DNS 増幅攻撃が行われると、影響を受けるサーバーで次の現象が発生することがあります。

  • DNS の CPU 使用率が上昇しています。
  • DNS の応答時間が長くなり、応答が停止する場合があります。
  • 認証サーバによって予期しない数の NXDOMAIN 応答が生成されます。
     

攻撃の概要

DNS サーバーは、これまで一連の攻撃に対して脆弱でした。 このため、DNS サーバーは通常、DMZ のロード バランサーとファイア ウォールの背後に配置されます。

この脆弱性を悪用するには、攻撃者は複数の DNS クライアントを持つ必要があります。 通常、ボットネット、攻撃を増幅できる数十または数百の DNS リゾルバーへのアクセス、特殊な攻撃者による DNS サーバー サービスなどがこれに該当します。

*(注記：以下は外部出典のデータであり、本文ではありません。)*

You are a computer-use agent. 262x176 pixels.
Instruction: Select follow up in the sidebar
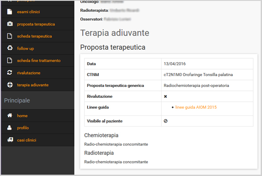[26, 48]
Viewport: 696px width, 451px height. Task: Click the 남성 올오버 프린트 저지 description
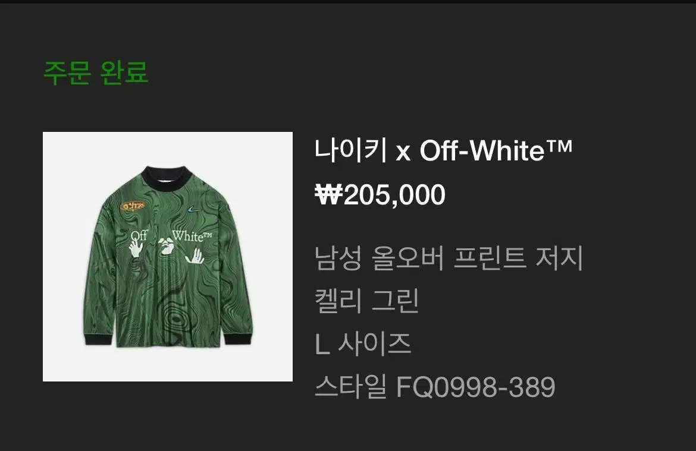pos(449,258)
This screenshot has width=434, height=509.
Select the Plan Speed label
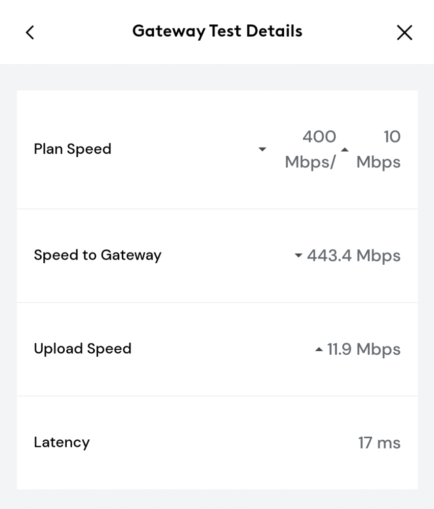(72, 149)
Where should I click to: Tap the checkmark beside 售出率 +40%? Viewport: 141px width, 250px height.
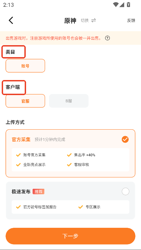(69, 155)
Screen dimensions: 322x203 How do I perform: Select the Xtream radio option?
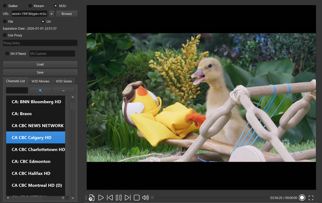[30, 6]
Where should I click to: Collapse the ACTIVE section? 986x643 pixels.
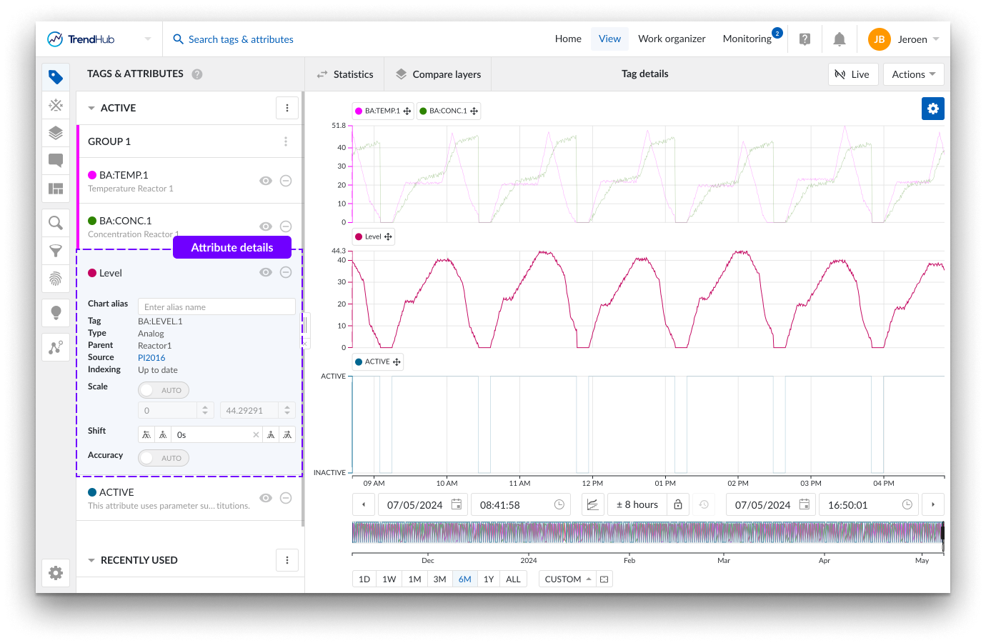91,108
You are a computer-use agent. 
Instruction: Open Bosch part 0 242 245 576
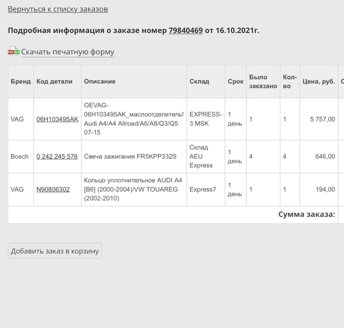[57, 156]
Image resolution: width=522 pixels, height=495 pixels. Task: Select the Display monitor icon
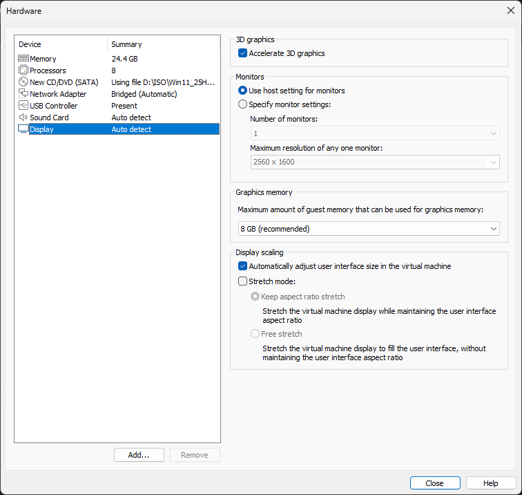tap(23, 129)
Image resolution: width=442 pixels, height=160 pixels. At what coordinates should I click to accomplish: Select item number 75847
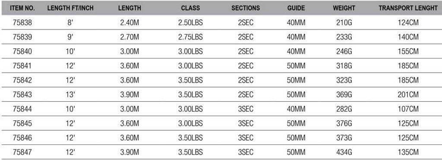tap(22, 152)
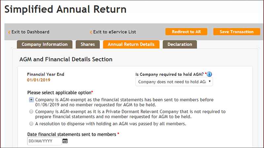
Task: Click the chevron before Exit to eService List
Action: click(x=91, y=32)
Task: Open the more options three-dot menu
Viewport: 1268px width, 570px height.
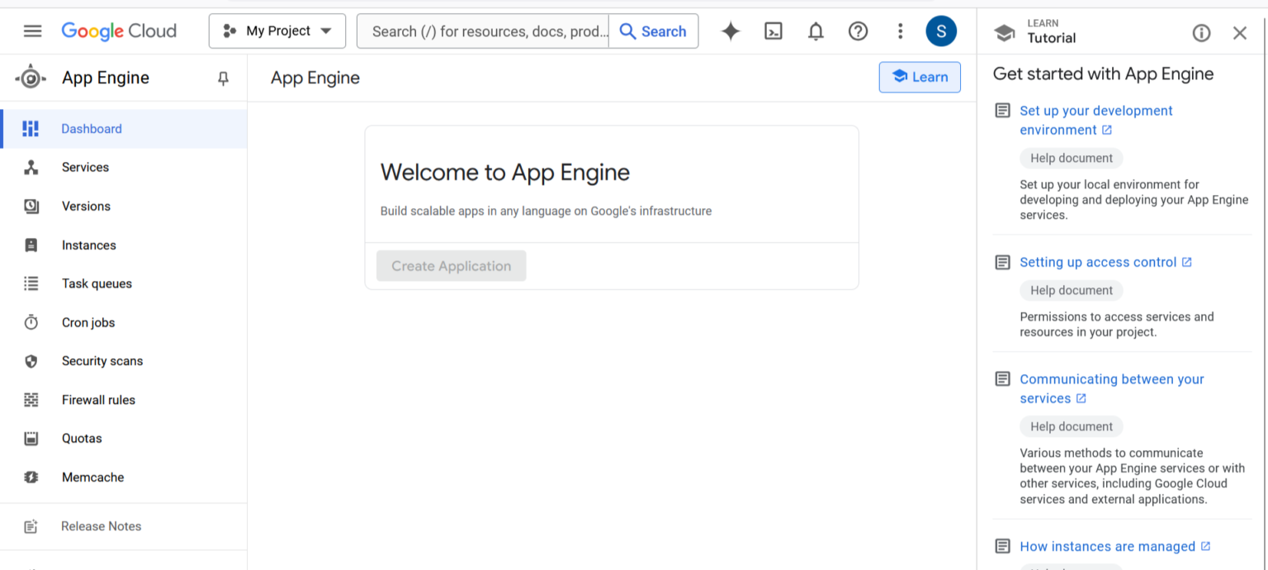Action: (900, 31)
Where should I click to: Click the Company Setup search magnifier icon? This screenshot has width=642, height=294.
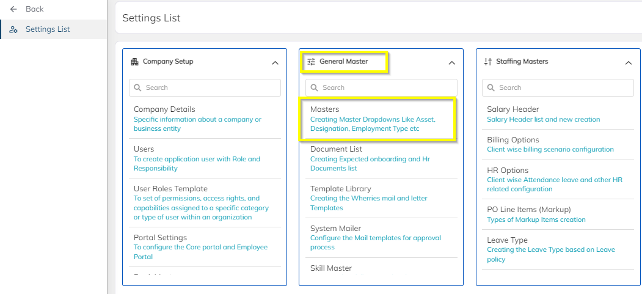click(x=138, y=87)
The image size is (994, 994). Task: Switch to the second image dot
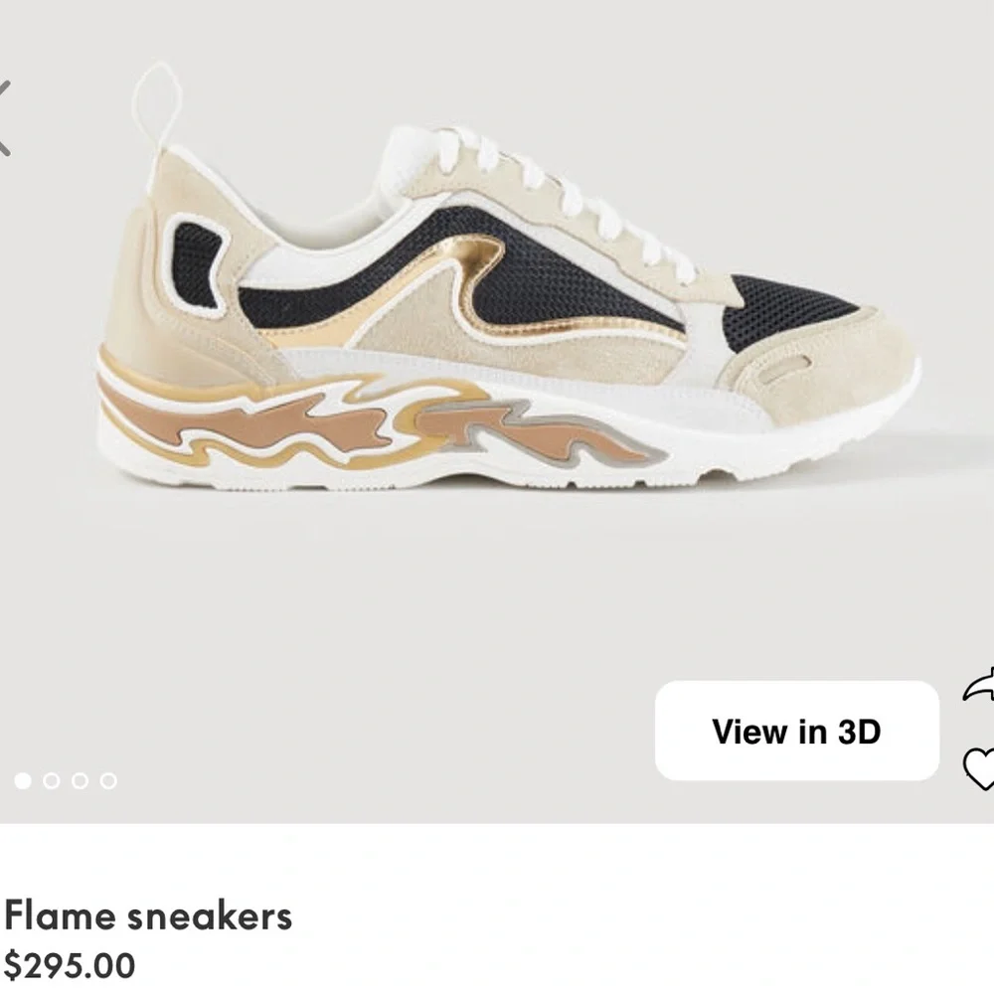click(x=52, y=780)
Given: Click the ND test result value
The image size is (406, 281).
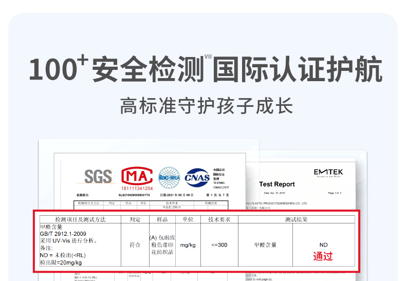Looking at the screenshot, I should click(x=323, y=245).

攻撃の鍵は、攻撃者が所有するドメインに対して権限を持つ、特別に構築された攻撃者の DNS サーバーです。 攻撃を成功させるには、DNS リゾルバーが攻撃者のドメインと DNS サーバーに到達する方法を知っている必要があります。 この組み合わせにより、再帰的なリゾルバーと被害者が権限を持っている DNS サーバーとの間に大量の通信が発生する場合があります。 結果は DDoS 攻撃です。

 

社内イントラネット上での MS DNS の脆弱性

内部のプライベート ドメインは、ルート ヒントとトップレベル ドメイン DNS サーバーを通じて解決できません。 ベスト プラクティスに従うと、Active Directory ドメインなどのプライベートな内部ドメインに対して権限を持つ DNS サーバーにインターネットから到達できません。
 
内部ドメインに対する内部ネットワークからの NXNSAttack は技術的には可能ですが、内部ネットワーク上の悪意のあるユーザーは、攻撃者ドメイン内の DNS サーバーを指す内部 DNS サーバーを構成するために管理者レベルのアクセス権を持っている必要があります。 このユーザーは、ネットワーク上に悪意のあるゾーンを作成し、社内ネットワーク上で NXNSAttack を実行できる特別な DNS サーバーを配置できることも必要です。 このレベルのアクセス権を持つユーザーは、一般的に、非常に目立つ DNS DDoS 攻撃を仕掛けてその存在を公表することよりもステルスを優先します。
 
 

エッジに接続する MS DNS の脆弱性

インターネット上の DNS リゾルバは、ルート ヒントと最上位ドメイン (TLD) サーバーを使用して、不明な DNS ドメインを解決します。 攻撃者は、このパブリック DNS システムを使用することで、インターネットに接続する DNS リゾルバーを使用して NXNSAttack の増幅を試みる可能性があります。 増幅ベクトルが検出されると、パブリック DNS ドメイン (被害者ドメイン) をホストする DNS サーバーに対するサービス拒否 (DDoS) 攻撃の一部として使用できます。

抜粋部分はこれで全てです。